Terapi Ekspresif dan Terapi Suportif Berbasis Islami untuk Menurunkan Gangguan Cemas Menyeluruh

Picture by :Foto oleh cottonbro dari Pexels


Oleh : Nora Devi Irianjani & Faridah Ainur Rohmah

Kecemasan adalah perasaan takut yang tidak jelas dan tidak didukung oleh situasi. Ketika merasa cemas, individu merasa tidak nyaman atau takut atau mungkin memiliki firasat akan ditimpa malapetaka padahal ia tidak mengerti mengapa emosi yang mengancam tersebut terjadi. Dalam Redayani (2010) Neurotransmiter utama terhadap gangguan kecemasan adalah peningkatan norepinefrin, serotonin, dan gamma aminobutyric acid (GABA). Kecemasan merupakan suatu orientasi subjek mengenai masa depan dan bersifat umum, mengacu pada kondisi ketika individu merasakan kekhawatiran atau kegelisahan, ketegangan dan rasa tidak nyaman yang tidak terkendali mengenai kemungkinan akan terjadi sesuatu yang buruk (Halgin & Whitbourne, 2010).
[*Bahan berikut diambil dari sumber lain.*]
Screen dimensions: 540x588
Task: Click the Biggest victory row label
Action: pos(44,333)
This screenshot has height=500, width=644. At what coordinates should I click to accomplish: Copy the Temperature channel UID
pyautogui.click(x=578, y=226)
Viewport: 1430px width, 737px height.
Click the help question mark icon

Menurut pendekatan psikoanalisa pada suatu kasus tertentu, kecemasan merupakan suatu sinyal dari kekacauan bawah sadar yang memerlukan pemeriksaan. Gangguan kecemasan merupakan kondisi yang memberi gambaran penting tentang kecemasan yang berlebihan disertai respon perilaku, emosional, dan fisiologis. Individu yang mengalami gangguan kecemasan dapat memperlihatkan perilaku yang tidak lazim seperti panik tanpa alasan, takut yang tidak beralasan terhadap objek atau kondisi kehidupan, rasa khawatir yang tidak dapat dijelaskan atau berlebihan (Diferiansyah, dkk, 2016).

Gangguan cemas memiliki tiga kriteria yaitu :  

Kriteria pertama yaitu kecemasan tentang masa depan berupa ketakutan akan akan hal buruk terjadi di masa depan seperti pernikahan dan kehidupan akan berjalan buruk akibat masa lalu orang tua subjek hampir divorce ketika subjek masih kecil.
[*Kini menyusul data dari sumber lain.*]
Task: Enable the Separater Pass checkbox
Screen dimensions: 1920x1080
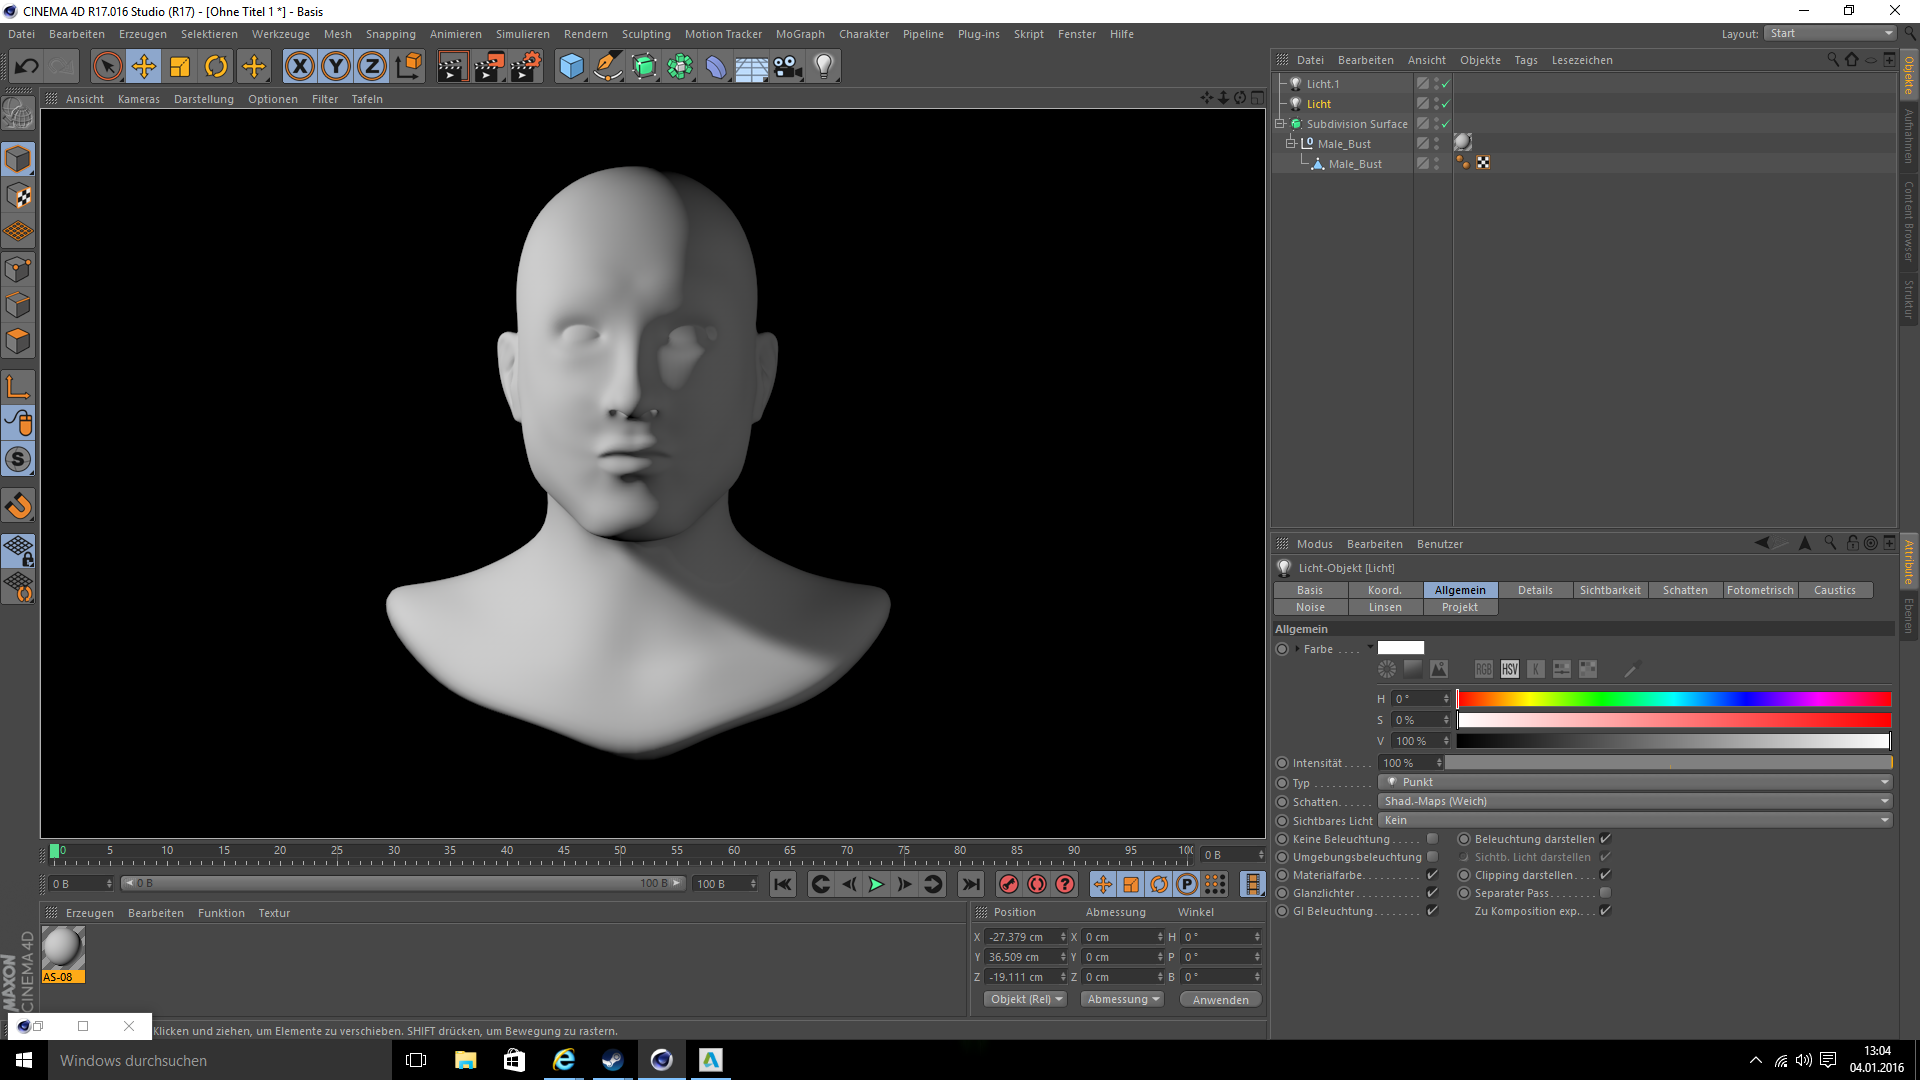Action: (1605, 893)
Kriteria kedua yakni ketegangan motorik berupa mudah lelah dan tidak dapat rileks, keringat berlebihan dan sakit kepala yang amat sangat jika dihadapkan dengan sesuatu yang membuat subjek panik.

Kriteria ketiga overaktivitas otonomik berupa subjek sering gelisah dan gemetaran, merasakan jantung berdebar yang amat sangat ketika sedang dilanda cemas dan panik, subjek mudah cemas dan panik dalam banyak situasi membuat subjek menggerak-gerakkan tangannya dan tak jarang menjadi pusing, seperti saat bertemu dengan teman yang memiliki wajah yang mirip dengan mantan calon pasangan ta’aruf, saat berbicara di depan umum maupun ketika subjek sedang berkumpul bersama teman-temannya.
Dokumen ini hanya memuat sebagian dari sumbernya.